I refer to the continued struggle for power at the Subic Bay Metropolitan Authority, between SBMA Chairman Martin Diño and OIC Administrator Wilma Eisma, appointed by Malacañang.
Everything in the former American base went well during the time of its first chairman and administrator Richard Gordon, to Felicito Payumo. And then, President Gloria Macapagal Arroyo issued an executive order separating the two functions.
I recall saying at that time that the result might be turf battle between the chairman and the administrator. Sure enough, it happened with the next set of SBMA officials.
Republic Act 7227, which created the Bases Conversion Development Authority, is clear that there should only be one person holding the post of chairman and administrator.
This conflict between the chairman and OIC-administrator came to a head when there was a quarrel over who should occupy the commander’s quarters at the Kalayaan area of SBMA.
I was in Subic and I saw two armed groups in confrontation.
During a meeting of the special committee on bases conversion, Speaker Pantaleon Alvarez said a mere executive order cannot supersede a republic act.
I agree with the Speaker.
Last week, Diño issued Administrative Order 01-2017 which created a task force under his office to inspect, monitor and faithfully implement the laws in the conflict of business and financial operations and collection. Consequently, he filled up the task force with his personal staff.
Malacañang must order the reorganization of SBMA.
The Constitution mandates that after the president proclaims martial law, he must submit to Congress, within 48 hours, a report in person or in writing. President Duterte did this.
The next sentence of Section 18, Article VII provides that Congress, voting jointly, by a vote of at least a majority of all its members in regular or special session, may revoke such proclamation, which revocation shall not be set aside by the president.
It is clear that Congress must vote jointly in such a case. Thus, when Congress argues that there is no need for a joint session, that would be in violation of the Constitution.
This is why I agree with that the Supreme Court should compel Congress to vote jointly. The Constitution is clear.
Other petitions claim that there was no basis for the declaration of martial law and the suspension of the privilege of habeas corpus. I think the President had sufficient reason to do as he did.
This rebellion becomes more alarming with reports that some 1,200 “killing machines” are now in the Philippines. As I said earlier, Mr. Duterte had more compelling reason to declare martial law than Marcos did in 1972.
Marines have recovered P79.2 million in cash and checks from a house in Marawi City. The question is, where did all these come from?
It is said the Maute Group raided branches of Land Bank and Philippine National Bank in Marawi City. So why did they leave this money?
As for speculation that drug money is financing the Maute and Abu Sayyaf Group, that still has to be verified.
There is this move at the House of Representatives to avoid an existing conflict of interest on the part of the Philippine Amusement and Gaming Corp., which, aside from regulating casinos, also operates some of them.
Nowhere else in the world do we find this.
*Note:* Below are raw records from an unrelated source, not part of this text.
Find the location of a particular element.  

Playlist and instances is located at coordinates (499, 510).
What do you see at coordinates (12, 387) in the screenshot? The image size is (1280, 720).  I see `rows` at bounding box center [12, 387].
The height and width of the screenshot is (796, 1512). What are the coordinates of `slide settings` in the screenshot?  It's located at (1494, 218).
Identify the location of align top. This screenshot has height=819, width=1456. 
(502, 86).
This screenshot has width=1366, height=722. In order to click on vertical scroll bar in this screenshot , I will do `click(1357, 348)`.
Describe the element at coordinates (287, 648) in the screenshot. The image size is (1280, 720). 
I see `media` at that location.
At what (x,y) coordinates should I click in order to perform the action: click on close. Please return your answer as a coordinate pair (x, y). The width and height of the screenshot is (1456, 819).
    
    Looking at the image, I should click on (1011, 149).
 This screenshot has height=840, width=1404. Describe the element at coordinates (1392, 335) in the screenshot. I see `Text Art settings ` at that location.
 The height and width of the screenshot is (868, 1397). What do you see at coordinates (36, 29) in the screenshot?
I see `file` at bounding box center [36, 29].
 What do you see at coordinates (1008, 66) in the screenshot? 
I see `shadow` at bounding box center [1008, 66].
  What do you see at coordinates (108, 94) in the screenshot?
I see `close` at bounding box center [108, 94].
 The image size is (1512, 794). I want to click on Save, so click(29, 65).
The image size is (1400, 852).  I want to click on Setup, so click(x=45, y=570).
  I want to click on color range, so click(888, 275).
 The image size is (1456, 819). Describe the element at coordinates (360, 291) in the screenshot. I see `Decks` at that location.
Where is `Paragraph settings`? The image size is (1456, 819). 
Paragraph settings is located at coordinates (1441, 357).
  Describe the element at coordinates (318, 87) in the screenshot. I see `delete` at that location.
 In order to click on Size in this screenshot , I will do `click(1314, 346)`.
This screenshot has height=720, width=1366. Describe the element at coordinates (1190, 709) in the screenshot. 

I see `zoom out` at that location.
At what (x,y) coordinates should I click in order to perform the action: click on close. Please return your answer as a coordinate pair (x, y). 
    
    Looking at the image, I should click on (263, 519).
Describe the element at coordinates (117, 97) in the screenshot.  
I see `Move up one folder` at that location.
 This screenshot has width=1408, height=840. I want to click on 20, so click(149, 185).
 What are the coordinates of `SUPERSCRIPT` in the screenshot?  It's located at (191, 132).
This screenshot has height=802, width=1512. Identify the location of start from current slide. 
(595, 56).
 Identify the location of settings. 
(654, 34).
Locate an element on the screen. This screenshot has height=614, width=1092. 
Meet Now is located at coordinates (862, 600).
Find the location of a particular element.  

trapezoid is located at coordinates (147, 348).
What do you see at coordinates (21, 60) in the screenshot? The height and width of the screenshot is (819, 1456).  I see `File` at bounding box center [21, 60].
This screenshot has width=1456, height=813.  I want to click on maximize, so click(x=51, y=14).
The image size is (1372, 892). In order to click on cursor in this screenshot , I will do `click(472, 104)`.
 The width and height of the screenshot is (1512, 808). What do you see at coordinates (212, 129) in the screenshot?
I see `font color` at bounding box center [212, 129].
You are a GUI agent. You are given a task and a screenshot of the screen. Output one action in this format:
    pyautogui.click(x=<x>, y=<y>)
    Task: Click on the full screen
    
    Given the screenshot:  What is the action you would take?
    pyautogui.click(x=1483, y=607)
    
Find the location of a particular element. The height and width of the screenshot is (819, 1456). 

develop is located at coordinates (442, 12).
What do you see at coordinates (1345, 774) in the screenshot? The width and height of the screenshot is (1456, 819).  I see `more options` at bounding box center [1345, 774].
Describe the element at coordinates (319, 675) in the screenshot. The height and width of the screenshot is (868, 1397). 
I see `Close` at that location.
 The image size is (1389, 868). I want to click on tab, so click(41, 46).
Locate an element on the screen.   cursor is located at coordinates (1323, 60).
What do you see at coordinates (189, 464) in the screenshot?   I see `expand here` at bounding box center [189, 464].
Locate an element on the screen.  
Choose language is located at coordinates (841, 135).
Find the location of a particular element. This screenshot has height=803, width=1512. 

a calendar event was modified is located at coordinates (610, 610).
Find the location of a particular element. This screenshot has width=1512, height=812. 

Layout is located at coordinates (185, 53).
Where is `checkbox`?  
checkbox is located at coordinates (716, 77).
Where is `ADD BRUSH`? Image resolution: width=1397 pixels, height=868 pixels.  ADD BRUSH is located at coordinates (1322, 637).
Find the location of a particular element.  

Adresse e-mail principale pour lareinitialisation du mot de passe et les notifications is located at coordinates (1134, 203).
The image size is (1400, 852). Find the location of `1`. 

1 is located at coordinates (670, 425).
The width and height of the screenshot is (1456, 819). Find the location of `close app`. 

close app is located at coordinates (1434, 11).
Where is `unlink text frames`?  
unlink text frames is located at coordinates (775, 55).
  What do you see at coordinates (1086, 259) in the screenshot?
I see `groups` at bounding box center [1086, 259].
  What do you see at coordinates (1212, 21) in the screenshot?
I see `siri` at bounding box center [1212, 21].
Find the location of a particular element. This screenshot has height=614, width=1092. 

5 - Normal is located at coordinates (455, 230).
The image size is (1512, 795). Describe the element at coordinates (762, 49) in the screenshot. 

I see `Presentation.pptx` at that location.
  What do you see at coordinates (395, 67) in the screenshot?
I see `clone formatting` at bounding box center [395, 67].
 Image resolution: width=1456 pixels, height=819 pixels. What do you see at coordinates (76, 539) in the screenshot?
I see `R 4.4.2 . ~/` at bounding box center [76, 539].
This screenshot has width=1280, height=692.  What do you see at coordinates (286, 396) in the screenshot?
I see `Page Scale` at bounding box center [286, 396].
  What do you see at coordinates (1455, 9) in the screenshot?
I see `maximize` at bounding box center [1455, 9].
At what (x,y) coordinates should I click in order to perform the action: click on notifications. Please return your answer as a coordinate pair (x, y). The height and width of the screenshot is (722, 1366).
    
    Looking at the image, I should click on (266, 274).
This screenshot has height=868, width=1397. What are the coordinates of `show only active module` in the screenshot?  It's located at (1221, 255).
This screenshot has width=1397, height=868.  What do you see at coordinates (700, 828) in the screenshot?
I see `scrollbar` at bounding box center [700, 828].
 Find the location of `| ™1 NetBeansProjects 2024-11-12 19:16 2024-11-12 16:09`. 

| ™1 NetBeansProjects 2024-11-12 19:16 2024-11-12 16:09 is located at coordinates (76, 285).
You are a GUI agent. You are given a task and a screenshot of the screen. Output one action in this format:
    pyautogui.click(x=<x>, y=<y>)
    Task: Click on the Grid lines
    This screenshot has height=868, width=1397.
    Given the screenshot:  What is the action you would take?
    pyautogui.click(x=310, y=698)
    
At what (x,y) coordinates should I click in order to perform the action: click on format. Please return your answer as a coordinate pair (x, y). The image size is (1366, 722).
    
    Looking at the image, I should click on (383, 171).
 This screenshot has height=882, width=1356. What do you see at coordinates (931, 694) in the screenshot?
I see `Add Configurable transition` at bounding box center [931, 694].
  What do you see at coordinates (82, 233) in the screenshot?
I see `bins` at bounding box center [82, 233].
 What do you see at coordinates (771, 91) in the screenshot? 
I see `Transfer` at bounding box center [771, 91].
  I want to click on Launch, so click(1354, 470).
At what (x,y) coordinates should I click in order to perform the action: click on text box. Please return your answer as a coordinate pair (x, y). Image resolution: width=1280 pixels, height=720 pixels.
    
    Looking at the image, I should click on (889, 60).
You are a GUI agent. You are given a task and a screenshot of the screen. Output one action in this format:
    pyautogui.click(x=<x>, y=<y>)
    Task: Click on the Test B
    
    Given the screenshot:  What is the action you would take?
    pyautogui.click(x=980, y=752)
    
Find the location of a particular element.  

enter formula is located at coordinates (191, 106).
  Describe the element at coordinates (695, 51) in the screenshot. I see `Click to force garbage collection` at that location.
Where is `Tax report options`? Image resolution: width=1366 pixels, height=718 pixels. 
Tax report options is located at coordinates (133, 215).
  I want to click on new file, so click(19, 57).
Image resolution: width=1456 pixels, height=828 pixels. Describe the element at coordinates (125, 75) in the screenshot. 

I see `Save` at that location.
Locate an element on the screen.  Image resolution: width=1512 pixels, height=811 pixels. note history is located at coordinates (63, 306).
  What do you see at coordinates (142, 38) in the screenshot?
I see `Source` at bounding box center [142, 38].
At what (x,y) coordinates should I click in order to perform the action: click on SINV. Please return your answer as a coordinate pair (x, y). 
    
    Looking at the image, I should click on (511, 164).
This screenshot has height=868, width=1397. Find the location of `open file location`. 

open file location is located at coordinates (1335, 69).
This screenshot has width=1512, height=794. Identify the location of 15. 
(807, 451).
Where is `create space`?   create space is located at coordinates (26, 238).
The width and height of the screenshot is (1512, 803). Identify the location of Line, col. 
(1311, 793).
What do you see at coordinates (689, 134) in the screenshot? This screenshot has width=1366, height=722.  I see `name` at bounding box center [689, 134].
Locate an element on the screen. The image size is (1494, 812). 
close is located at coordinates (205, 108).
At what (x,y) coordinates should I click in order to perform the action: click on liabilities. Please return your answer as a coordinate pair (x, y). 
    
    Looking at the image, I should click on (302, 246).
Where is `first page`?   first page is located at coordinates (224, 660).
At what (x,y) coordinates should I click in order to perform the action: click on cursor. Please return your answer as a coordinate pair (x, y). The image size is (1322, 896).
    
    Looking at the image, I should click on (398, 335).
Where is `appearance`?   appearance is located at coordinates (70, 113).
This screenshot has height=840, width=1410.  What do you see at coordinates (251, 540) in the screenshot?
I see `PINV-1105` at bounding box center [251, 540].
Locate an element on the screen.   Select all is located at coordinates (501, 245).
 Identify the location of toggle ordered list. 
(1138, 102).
I have been talking about this conflict for years.
Pagcor’s casinos should be privatized.
Last April 17, there was supposed to be a public bidding for the construction of a national penitentiary in Laur, Nueva Ecija. The New Bilibid Prison would be transferred here.
The plan was already approved. In fact, three bidders have already prequalified: San Miguel, DMCI and Megawide.
But a strange thing happened: No bidding took place. Is the government serious about addressing this problem?